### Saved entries
'''
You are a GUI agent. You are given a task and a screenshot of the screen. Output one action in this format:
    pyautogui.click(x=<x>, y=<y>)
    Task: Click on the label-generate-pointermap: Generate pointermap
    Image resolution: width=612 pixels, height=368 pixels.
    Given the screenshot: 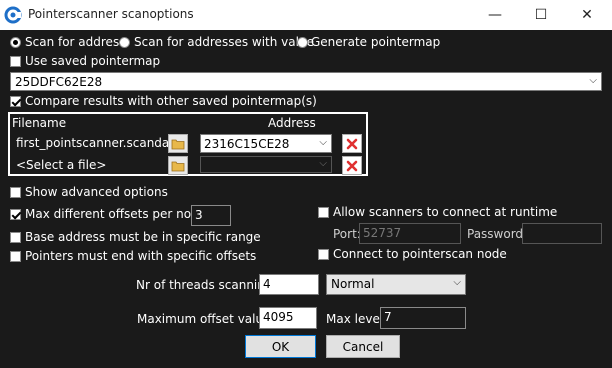 What is the action you would take?
    pyautogui.click(x=376, y=42)
    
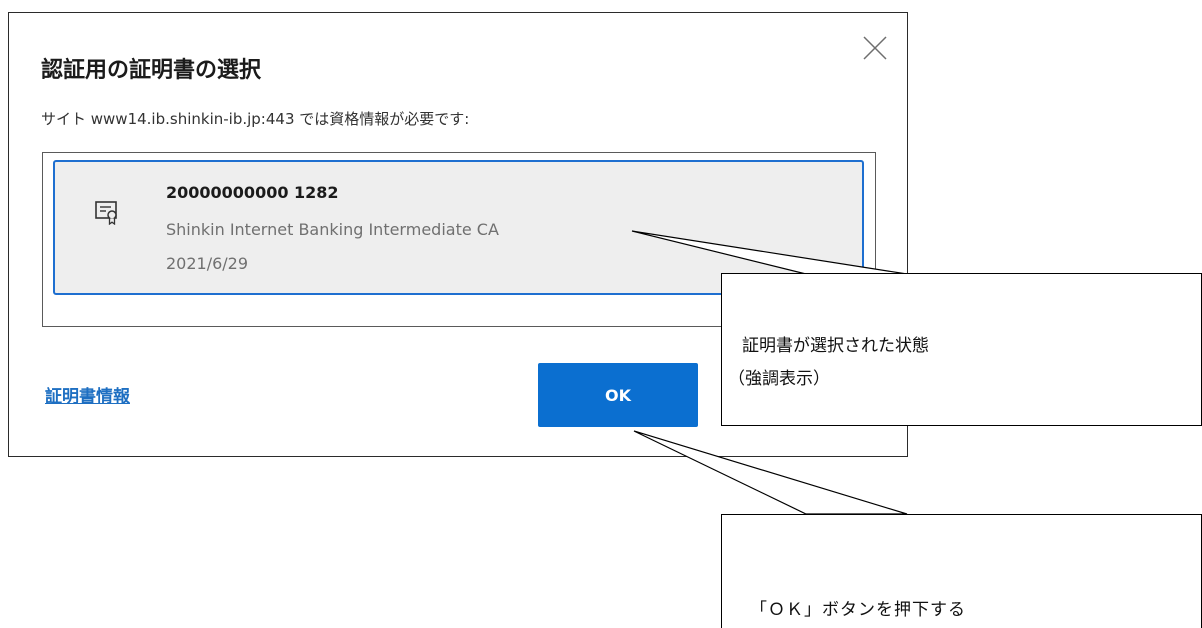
'''
### What you have to do
Render the lines from the start of the saved entries through the line containing "Image resolution: width=612" as a JSON list of strings, with one string per line and blank lines omitted.

### Answer below
[
  "You are a GUI agent. You are given a task and a screenshot of the screen. Output one action in this format:",
  "    pyautogui.click(x=<x>, y=<y>)",
  "    Task: Click on the label-generate-pointermap: Generate pointermap",
  "    Image resolution: width=612 pixels, height=368 pixels."
]